FringeReview Scotland 2015
Ishbel has a task which is to give us a short run through of why the language of our birth is so important from the perspectives of more than the kailyard to reach beyond a cosy fire. Ishbel meets us as we enter, providing us with the opportunity of some interaction. Just how interactive this piece happens to be is quickly established as it is a series of questions, written by Ishbel, answered by Ishbel as Ishbel and others, that take us on an inward journey which illuminates the aspects off the language that are culturally vital. It has a whimsical feel that leads us to the conclusion that Ishbel is more than just fiercely quiet but also vocally proud.
Ishbel is a reflective and confident host. She is also a pretty guid chanter and speirs a guid argument. The context of the show is that Ishbel wishes us to reflect on why Scots, as mair than a leid, is vital for our cultural future. Taking a number of cultural Scots icons and linguistic heavyweights along with her she sketches a show round her need to take us with her. She does so with a gentle and persuasive tone and discussion which is odd yet comforting. This comes from the audience members reading out her questions, prompted onstage and then she answers. The context takes us through why language comes from within, why Scots has been down trodden, why O is for houlet and whether she shall come in ben the hoose.
It could be argued that any one woman show depends upon one woman to carry it. Ishbel is able to do that with poise, grace and an ability to comprehend how awkward comedy can be uplifting and pretty helpful in engaging with us as an audience. Her timing was impeccable and ability to keep us waiting for her next awkward moment a key marker in the progress of the piece. Her ability to draw in other cultural figures was perhaps less successful. When they were Scots they were truly well drawn; when from other cultures less convincing. The thing was – when Ishbel used the language of her heart it was indeed authentic.

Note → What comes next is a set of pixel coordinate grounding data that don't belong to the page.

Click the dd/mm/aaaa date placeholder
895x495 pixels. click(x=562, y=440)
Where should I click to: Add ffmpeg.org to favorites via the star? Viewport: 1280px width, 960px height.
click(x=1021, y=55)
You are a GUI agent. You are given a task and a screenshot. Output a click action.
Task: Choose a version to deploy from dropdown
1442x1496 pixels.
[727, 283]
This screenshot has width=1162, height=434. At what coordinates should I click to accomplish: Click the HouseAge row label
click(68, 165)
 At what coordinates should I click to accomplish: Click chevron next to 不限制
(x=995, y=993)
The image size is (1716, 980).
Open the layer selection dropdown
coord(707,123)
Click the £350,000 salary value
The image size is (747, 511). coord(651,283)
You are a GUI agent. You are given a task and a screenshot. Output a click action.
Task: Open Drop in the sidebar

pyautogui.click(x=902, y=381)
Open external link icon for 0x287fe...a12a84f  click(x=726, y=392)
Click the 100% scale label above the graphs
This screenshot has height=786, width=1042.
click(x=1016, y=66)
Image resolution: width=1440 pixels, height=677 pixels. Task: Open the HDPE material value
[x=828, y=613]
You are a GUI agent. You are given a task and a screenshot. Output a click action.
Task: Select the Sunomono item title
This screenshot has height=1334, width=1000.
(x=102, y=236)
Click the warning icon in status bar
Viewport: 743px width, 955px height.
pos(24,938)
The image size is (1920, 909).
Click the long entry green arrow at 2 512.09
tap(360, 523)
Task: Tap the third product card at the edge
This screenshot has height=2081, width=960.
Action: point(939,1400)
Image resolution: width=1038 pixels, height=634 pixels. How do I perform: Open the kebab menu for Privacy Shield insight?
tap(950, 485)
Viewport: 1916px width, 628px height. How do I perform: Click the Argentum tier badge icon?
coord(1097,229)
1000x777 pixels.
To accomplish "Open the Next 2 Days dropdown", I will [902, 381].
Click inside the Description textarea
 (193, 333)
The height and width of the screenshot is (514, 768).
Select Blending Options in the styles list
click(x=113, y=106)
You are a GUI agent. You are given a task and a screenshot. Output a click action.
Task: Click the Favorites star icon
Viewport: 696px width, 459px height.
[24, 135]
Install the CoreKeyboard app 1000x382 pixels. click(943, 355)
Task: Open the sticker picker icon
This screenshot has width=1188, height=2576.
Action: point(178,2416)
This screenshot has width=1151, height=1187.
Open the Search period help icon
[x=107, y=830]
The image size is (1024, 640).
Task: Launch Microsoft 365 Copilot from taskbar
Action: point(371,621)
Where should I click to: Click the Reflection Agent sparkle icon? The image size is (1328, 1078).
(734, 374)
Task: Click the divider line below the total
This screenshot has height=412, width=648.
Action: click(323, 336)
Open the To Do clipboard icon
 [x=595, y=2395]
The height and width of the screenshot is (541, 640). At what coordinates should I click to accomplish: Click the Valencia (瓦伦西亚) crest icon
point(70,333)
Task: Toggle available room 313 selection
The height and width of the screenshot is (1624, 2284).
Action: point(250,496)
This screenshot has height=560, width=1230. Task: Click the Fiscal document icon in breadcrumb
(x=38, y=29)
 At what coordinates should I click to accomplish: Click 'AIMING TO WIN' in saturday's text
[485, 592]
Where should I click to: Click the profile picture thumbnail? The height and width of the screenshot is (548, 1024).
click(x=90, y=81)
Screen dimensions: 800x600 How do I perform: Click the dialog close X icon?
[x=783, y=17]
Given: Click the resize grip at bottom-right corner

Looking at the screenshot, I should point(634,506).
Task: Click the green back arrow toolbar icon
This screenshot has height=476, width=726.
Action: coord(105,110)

The success for that one woman must spring form the script and to be fair the script was a little all over the place which helped with the charm but at times I found it hard to keep on track. As a Scots speaker – aye mair at hame than ither places – I was already on board. What did work with the script was how it answered a number of questions – particularly why a show about Scots was delivered chiefly in the Inglis dialect.
The set was functional and gave us a lot of clues as to the overall academic nature of the piece. It worked and the numbers appearing on screen as well as the song from her maw that she gave us again at the end as herself was an effective method of telling a very personal and very true story with great charm and effectiveness.
The issue for me was not that I was hopeful of the definitive piece on Scots. Heaven forfend. This needed to be another example of why we ought to be looking more closely at the language through our own eyes. The issue for me was theatrical. When you are asked for participation at the beginning, given a pencil and a piece of card, asked to write a questions, tuck it under yer bahooky and then only one gets answered I feel a wee bitty cheated.
That having been said as I scrieve in Inglis and no in ma leid ava, perhaps that irony is replicated here and also in reviews and scrievins abbot the piece elsewhaur. In the year after the referendum to continue the conversation about how we culturally mark who we are and what comes next for the whole of us feels more than right; it feels like destiny. This may have been a whimsical and light piece, not given to fiery dialectic but the lessons to be taught, the message delivered and the verve and vitality on show was about a massive topic – culturally for me the most important. Ishbel McFarlane has found a stage upon which to deliver the lecture, I look forward to the stage show that takes us a step or twa further.